<<<<

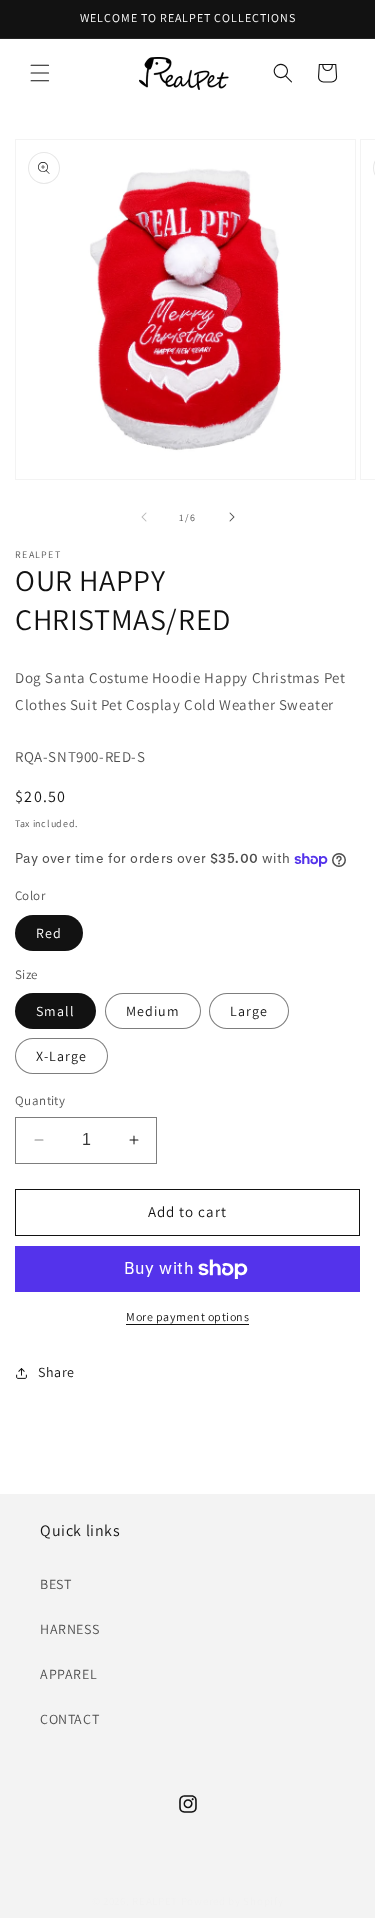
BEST (55, 1584)
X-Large (61, 1056)
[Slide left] (144, 517)
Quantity (40, 1100)
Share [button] (56, 1372)
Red (49, 933)
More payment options (187, 1316)
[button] (40, 73)
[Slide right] (232, 517)
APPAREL (68, 1674)
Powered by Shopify (232, 1901)
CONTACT (69, 1719)
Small (55, 1011)
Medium (153, 1011)
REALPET (155, 1901)
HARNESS (69, 1629)
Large (249, 1011)
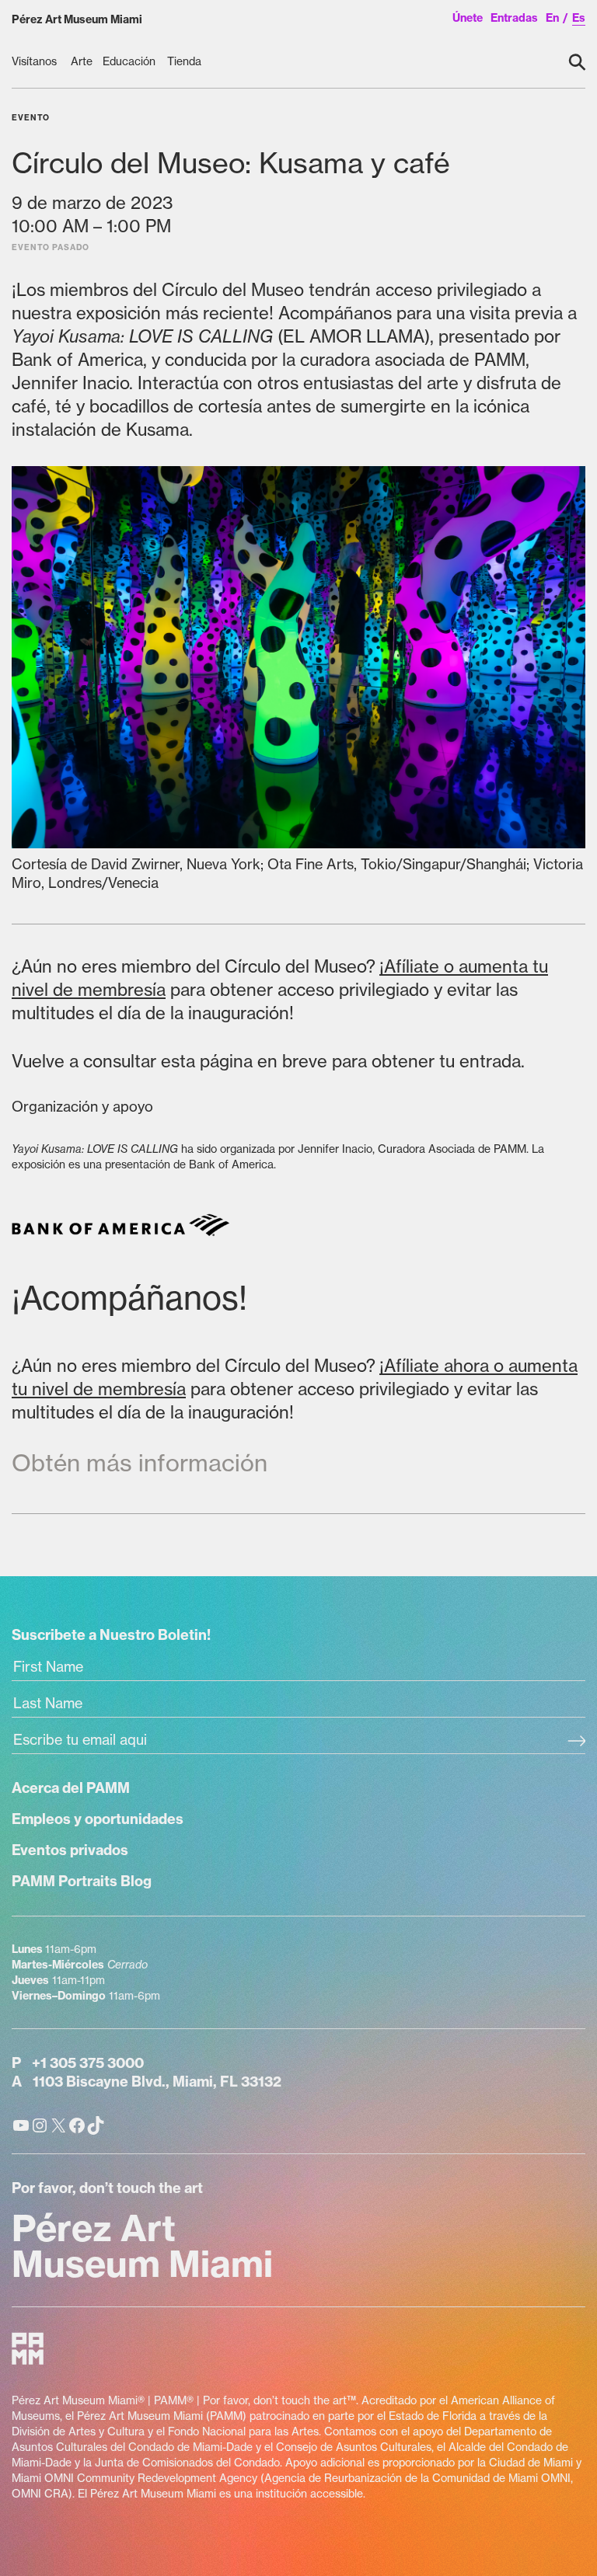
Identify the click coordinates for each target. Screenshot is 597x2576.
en (552, 18)
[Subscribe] (576, 1741)
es (578, 18)
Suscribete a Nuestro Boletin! (111, 1635)
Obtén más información (139, 1463)
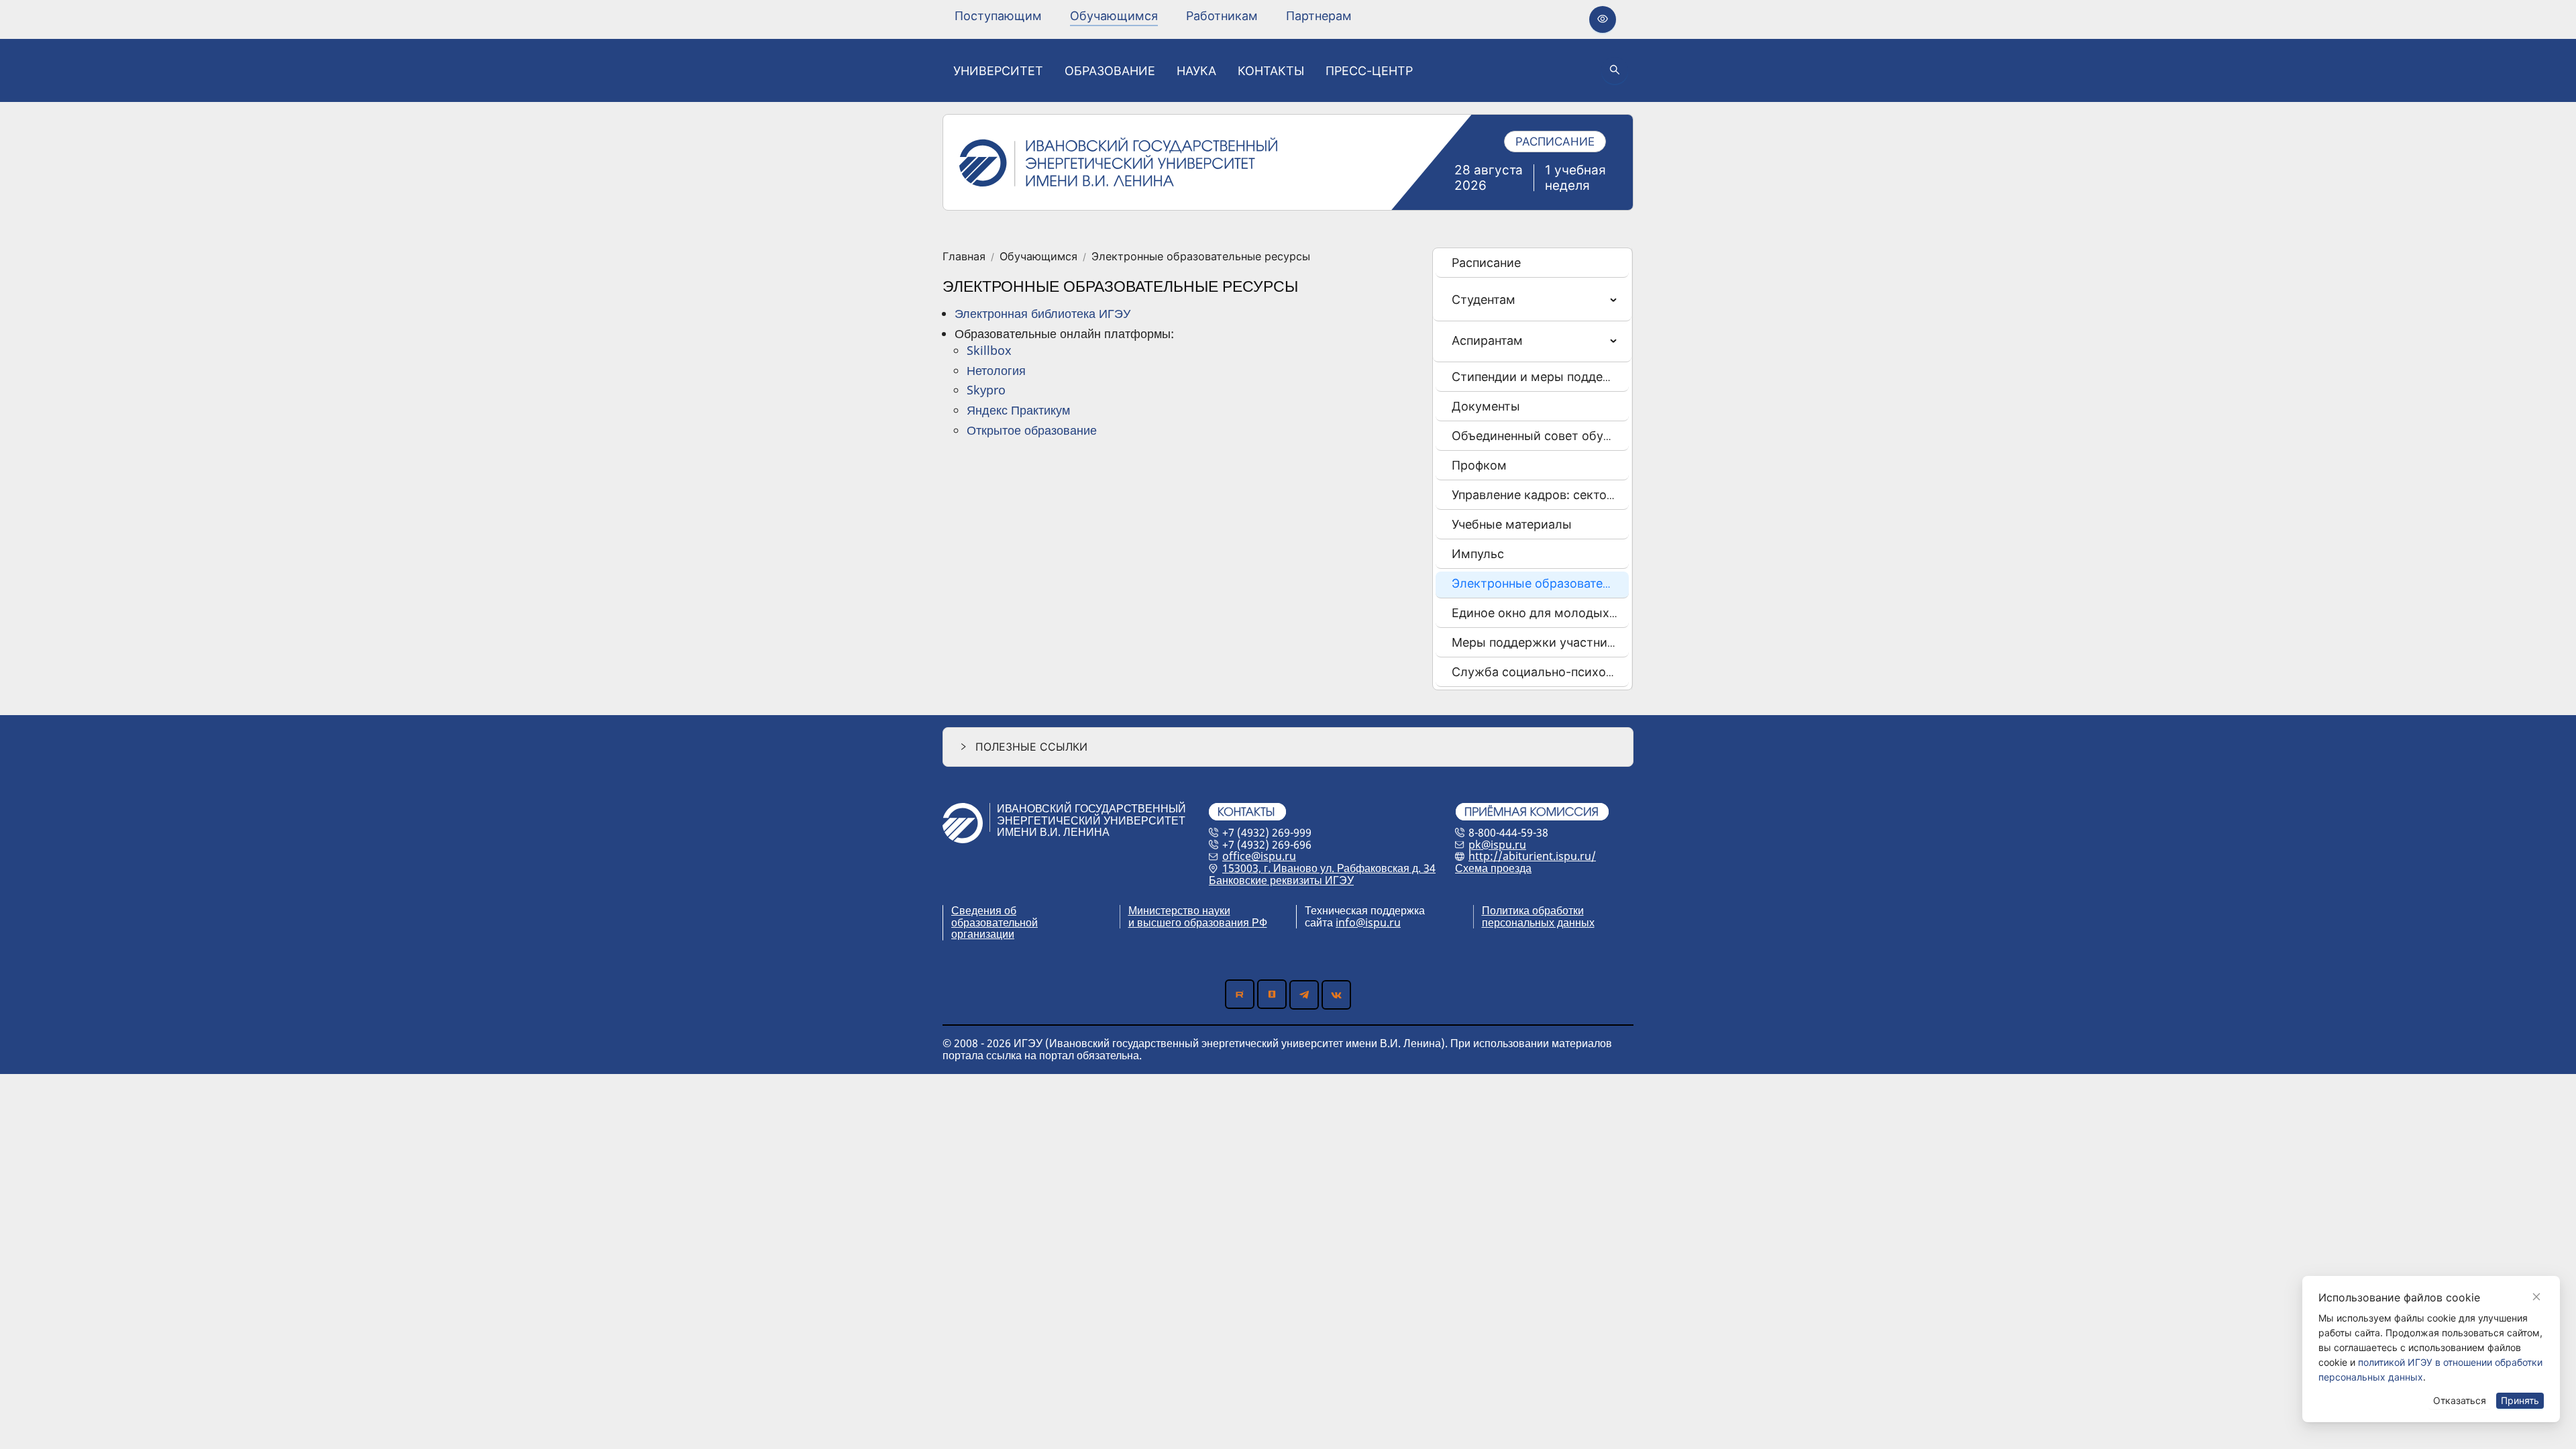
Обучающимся (1038, 257)
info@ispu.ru (1368, 922)
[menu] (1153, 15)
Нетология (996, 370)
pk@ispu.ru (1497, 844)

>>>>

Your goal: Leave the pictures behind and transcribe every record above exactly.

Result of the exercise:
BEST (55, 1584)
X-Large (61, 1056)
[Slide left] (144, 517)
Quantity (40, 1100)
Share [button] (56, 1372)
Red (49, 933)
More payment options (187, 1316)
[button] (40, 73)
[Slide right] (232, 517)
APPAREL (68, 1674)
Powered by Shopify (232, 1901)
CONTACT (69, 1719)
Small (55, 1011)
Medium (153, 1011)
REALPET (155, 1901)
HARNESS (69, 1629)
Large (249, 1011)
Identify the click coordinates for each target. Screenshot is 597x2576.
en (552, 18)
[Subscribe] (576, 1741)
es (578, 18)
Suscribete a Nuestro Boletin! (111, 1635)
Obtén más información (139, 1463)
Обучающимся (1038, 257)
info@ispu.ru (1368, 922)
[menu] (1153, 15)
Нетология (996, 370)
pk@ispu.ru (1497, 844)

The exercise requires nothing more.